Personality and territory principles: belgium

المؤلف:  David Hornsby

المصدر:  Linguistics A complete introduction

الجزء والصفحة:  262-12

2024-01-03

426

Personality and territory principles: belgium

Multilingual nation states have generally framed language policies according to one of two principles. The Personality Principle allows citizens to choose their language in all circumstances, while the Territory Principle requires public use of a single language in a given area, and offers services only in that language.

 

Unusually, Belgium applies both principles. In officially bilingual Brussels, street names and all public institutions are given in both official languages, French and Dutch, and all public services must by law be provided in both languages. Outside the capital, however, the Territory Principle applies, according to which French-speaking Belgians are required to use Dutch in the neerlandophone zone and vice-versa, with no official accommodation to the other language in either case.

 

Belgium’s chequered linguistic history shows that neither principle, even when sensitively applied, is without difficulties. Dutch speakers resent the fact that French now dominates in the capital, a city squarely in the Dutch-speaking zone. They also complain of the tache d’huile (oil slick) effect, in which Brussels-based francophones take residence in officially Dutch-speaking suburbs, and turn them into de facto francophone areas. French speakers, on the other hand, resent being required to use Dutch in areas where they have become the majority language group.

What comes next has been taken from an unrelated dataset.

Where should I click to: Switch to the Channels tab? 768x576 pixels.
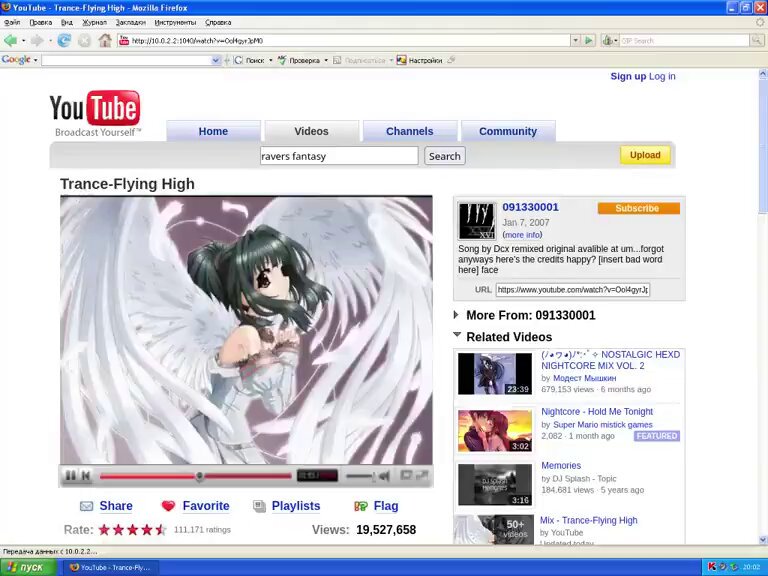(x=409, y=131)
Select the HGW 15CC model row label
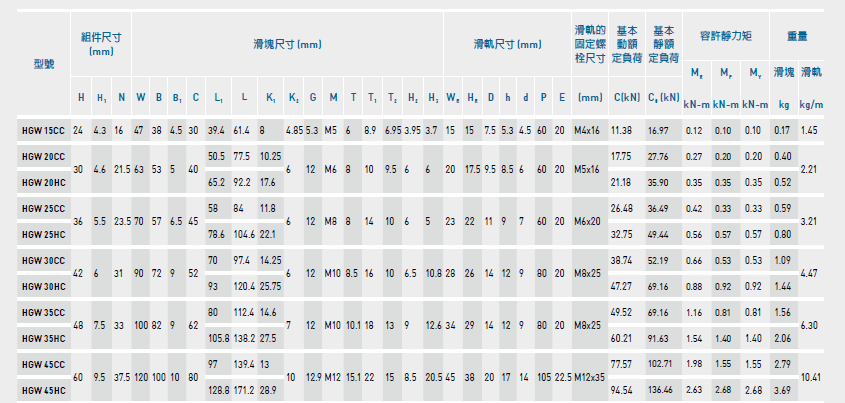The height and width of the screenshot is (403, 845). (42, 130)
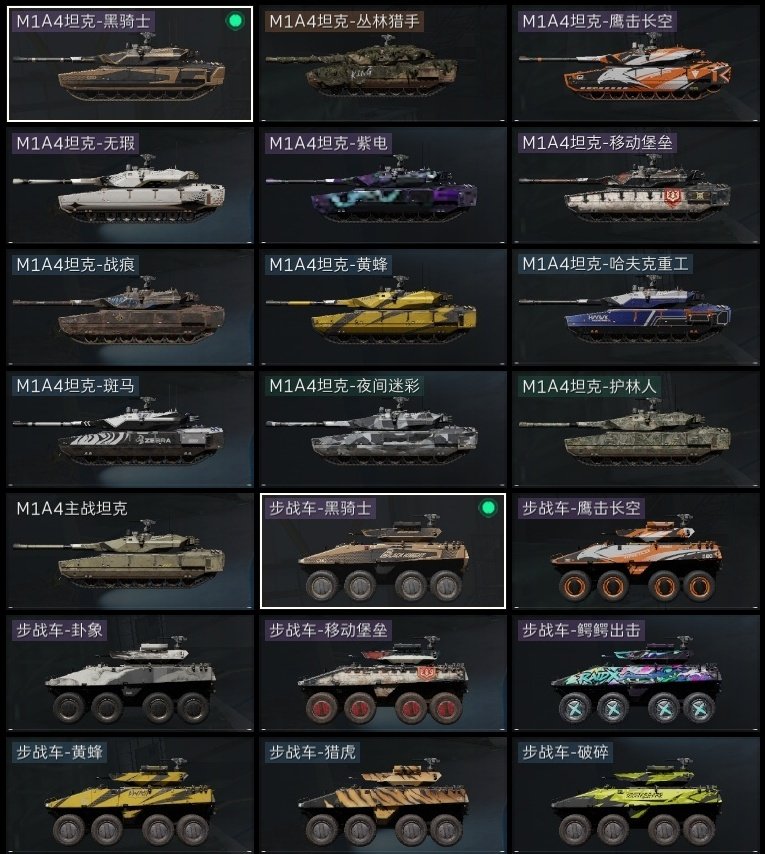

Matters came notably to a head in the 1980s following the election of José Happart as bourgmestre (mayor) of the small town of Fourons/Voerons (pop. 4,000). Although designated as Dutch-speaking in the 1920s, Fourons had become a majority francophone community, and Happart, elected largely by francophone speakers, was unable, or unwilling, to take a Dutch language test as the law required. This provoked a constitutional crisis, and a lengthy political stand-off which was resolved by some rather messy compromises, in which Happart was allowed to serve as ‘first alderman fulfilling the functions of mayor’ (see Ball 1997: 35).